Au mur, peinte, une liste de gens célèbres rappelle leur passage. Ici vinrent Paul Verlaine, Oscar Wilde et bien d'autres. Il n'en reste que des graffitis.

Je m'assieds à une table. Un rapide coup d'œil sur le jeu me renseigne sur la qualité des joueurs. Ils pérorent, mais leur jactance ne peut cacher leur nullité. Je me déplace à une autre table. Une partie fascinante s'y déroule. J'en apprécie la beauté. Puis, à une troisième table, plus tard, j'entre dans la danse, jusqu'à l'aube.

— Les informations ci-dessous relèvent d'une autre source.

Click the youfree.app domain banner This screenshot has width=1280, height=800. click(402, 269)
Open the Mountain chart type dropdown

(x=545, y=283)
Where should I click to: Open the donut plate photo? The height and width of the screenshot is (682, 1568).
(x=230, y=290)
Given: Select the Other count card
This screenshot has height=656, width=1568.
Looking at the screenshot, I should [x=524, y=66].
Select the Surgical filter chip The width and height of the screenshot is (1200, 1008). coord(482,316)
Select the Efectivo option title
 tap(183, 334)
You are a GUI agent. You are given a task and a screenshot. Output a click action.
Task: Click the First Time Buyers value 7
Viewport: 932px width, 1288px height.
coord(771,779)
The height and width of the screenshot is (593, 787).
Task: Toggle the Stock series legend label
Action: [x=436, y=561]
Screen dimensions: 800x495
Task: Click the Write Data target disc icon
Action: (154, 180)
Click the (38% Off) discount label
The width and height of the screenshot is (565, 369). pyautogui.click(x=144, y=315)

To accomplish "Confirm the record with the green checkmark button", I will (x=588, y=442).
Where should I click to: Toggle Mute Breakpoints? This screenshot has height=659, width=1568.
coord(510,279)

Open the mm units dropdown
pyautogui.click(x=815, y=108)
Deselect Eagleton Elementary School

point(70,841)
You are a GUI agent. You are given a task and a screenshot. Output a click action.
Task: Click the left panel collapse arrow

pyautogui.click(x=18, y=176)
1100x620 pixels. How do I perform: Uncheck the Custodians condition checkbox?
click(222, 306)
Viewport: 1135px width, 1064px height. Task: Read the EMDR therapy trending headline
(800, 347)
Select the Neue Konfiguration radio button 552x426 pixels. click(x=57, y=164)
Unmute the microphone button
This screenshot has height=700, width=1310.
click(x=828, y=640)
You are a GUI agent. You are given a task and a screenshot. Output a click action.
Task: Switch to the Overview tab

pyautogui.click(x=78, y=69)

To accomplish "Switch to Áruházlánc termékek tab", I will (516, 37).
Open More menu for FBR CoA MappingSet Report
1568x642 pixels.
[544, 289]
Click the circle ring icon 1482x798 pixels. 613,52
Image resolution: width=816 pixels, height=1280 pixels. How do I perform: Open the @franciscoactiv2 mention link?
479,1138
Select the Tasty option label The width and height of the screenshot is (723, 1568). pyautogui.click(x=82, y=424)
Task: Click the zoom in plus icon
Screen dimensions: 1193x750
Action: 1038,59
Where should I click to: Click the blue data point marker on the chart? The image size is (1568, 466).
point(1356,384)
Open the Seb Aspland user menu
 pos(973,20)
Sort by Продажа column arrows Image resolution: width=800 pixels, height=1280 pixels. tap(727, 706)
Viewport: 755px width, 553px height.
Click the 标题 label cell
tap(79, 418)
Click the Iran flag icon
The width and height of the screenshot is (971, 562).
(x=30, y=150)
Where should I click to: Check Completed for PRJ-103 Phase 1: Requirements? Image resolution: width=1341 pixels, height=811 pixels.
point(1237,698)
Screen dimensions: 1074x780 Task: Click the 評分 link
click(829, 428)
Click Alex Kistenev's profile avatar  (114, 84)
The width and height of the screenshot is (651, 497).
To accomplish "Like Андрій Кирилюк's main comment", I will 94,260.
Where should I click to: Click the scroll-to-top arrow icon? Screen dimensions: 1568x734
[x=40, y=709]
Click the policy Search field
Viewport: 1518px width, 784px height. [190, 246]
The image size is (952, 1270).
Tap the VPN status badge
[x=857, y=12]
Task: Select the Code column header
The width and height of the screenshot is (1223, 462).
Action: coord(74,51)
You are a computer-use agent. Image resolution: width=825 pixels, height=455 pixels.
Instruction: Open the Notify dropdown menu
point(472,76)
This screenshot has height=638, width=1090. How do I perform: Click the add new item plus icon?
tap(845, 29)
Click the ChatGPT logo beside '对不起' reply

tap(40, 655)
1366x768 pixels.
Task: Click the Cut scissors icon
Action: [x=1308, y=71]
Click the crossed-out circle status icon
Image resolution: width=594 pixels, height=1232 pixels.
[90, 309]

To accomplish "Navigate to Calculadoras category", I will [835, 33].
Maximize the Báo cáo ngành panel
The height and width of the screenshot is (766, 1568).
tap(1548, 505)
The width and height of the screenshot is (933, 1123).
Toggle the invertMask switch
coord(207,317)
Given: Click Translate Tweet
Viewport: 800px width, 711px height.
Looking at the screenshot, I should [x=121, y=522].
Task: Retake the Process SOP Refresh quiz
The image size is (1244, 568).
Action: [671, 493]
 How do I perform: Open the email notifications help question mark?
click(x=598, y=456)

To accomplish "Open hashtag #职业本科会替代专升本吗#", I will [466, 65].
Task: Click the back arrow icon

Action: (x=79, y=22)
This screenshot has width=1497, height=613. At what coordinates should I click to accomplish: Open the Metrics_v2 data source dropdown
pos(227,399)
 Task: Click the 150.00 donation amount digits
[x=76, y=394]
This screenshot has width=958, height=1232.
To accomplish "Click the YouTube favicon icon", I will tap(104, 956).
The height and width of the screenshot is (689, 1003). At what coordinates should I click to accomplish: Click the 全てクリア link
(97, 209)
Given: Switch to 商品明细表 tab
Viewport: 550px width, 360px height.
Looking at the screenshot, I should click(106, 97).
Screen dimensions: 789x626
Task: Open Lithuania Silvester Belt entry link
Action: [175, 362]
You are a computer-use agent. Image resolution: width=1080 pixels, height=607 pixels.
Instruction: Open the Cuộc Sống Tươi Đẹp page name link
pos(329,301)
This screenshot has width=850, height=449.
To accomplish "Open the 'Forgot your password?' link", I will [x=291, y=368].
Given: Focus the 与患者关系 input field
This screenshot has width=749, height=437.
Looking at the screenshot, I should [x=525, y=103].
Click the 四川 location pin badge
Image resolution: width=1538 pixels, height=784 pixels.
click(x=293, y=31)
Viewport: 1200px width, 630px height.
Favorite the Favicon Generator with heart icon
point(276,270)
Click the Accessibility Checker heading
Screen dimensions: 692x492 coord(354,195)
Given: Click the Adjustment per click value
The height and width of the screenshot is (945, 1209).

Ces soirées se terminent souvent vers cinq heures du matin. Je connais bien le chemin du Quartier Latin à l'Etoile, lorsque Paris s'éveille. Je l'ai souvent fait à pied, partageant ces avenues célèbres avec les éboueurs, et frôlant quelques autres ombres obscures, aux destins inconnus.

J'ai longtemps joué aux échecs. A une époque, je fus dans les meilleurs juniors suisses. Pendant des années, quatre fois par semaine, j'allais m'entraîner à Bienne. Les échecs renforcèrent mes tendances analytiques, voire calculatrices, mais aussi ma vision manichéenne du monde. Noir et blanc, les fils de la lumière contre les démons des ténèbres, le tao.

 

Les joueurs d'échecs me comprendront. Je suis de ce monde sacré. Echec et Mat. Vie et mort. Succès et défaites.